No this story was a rare outdoor potluck. For whatever reason, the organizers decided not only to
have it outdoors, but to have it under the trees on the far side of the parking lot. The food line, of course, would still be inside. This meant that we'd fill up our plates, walk 50 feet across blacktop, and find a seat at a long table outside. Oh, and try not to dump anything on the way or spill any one's milk when you tried to scoot your chair closer to the table over rocky, uneven, tree shaded ground.
The oldest I could possibly have been at this even was 9. It was the first time my parents didn't demand that I go through the line or sit with them. I was drunk with freedom.
I loaded up my plate like I generally did. But, upon reaching the end of the table where the desserts were, I noted that my most favorite dessert of all EVER, the smooshy blueberry graham cracker thing, was there....and it was going fast. Typically, potluck protocol says you eat the meal then you go back for dessert...but people who hadn't piled their plates the seven layer salad and six kinds of hot dish casserole were taking it, and I was not about to miss out on this!
My plan was to race to the table, set down my plate, announce loudly that I'd forgotten a fork (the only reason someone who already had food was allowed to go back to the table before everyone else had gone through, grab a piece of the dessert on a dessert plate, and come back to my seat. My parents would be occupied with my brother and all the other church people, they'd never notice.
The first couple steps of my plan worked well. Bonus, I found a seat as close to the building as possible, and it just happened to be next to my best friend, so it didn't look odd that I sat there with her. I went back into the church to get my dessert and I was excited to note that I was alone...no one else was there to tell me not to take the dessert.
There was one piece left. One beautiful, glorious, smooshy, blueberry filled piece.

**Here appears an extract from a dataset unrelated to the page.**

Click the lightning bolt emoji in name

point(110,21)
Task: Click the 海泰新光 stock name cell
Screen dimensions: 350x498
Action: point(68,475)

I reached for a small plate.
There were none.
Not a one.
In fact, there were no bowls, nothing. All of the paper plates were being used. What was I going to do? How was I going to get that dessert to my plate outside, fifty feet away?
I would carry it.
In my hand.
I got it loaded on the flat of my hand just fine. However, it was a warm Michigan day...and in Michigan warm usually also meant humid. By the time I'd crossed the parking lot, the dessert was no longer a piece, it was really more of sauce I managed to set atop the rest of my food. I looked around for a napkin to wipe off my hands.
Guess what?
I had actually forgotten a napkin.
So there I was, dessert oozing like a thick lava across a fully loaded plate of now cold and congealing hot dishes. My hand was blue and gooey. And I had no napkin and, IRONICALLY, no fork.
It was a this moment that my best friend's mother, a lovely woman who had a very loud voice, said, "Boy I'm glad I don't have to eat that plate of food." And then she saw me standing there, blue handed, and she said, loud enough for pretty much everyone to hear, "OH GROSS!"
My parents have sort of a sixth sense about certain things...and they know when someone raised their voice at a church function, there was a good chance one of their kids was involved.
I don't exactly remember what my punishment was, although knowing my mother, it involved no TV for a week. (As you all know the worst trouble you're going to get into is when you embarrass your parents in front of relatives or church people.) I do remember my father directing me to pick up my plate and follow him into the church where we discarded the mess and I was left getting a second plate made up of stuff that hadn't been eaten already. If I recall correctly I ate green jello with carrots and raisins in it and several pickles.
And I'm pretty sure I had a piece of my mom's apple cake.
So yes, today while everyone else was remembering 75 years at church, I was remembering that day in Michigan, some 40 years ago.
And now I want blueberry pie filling.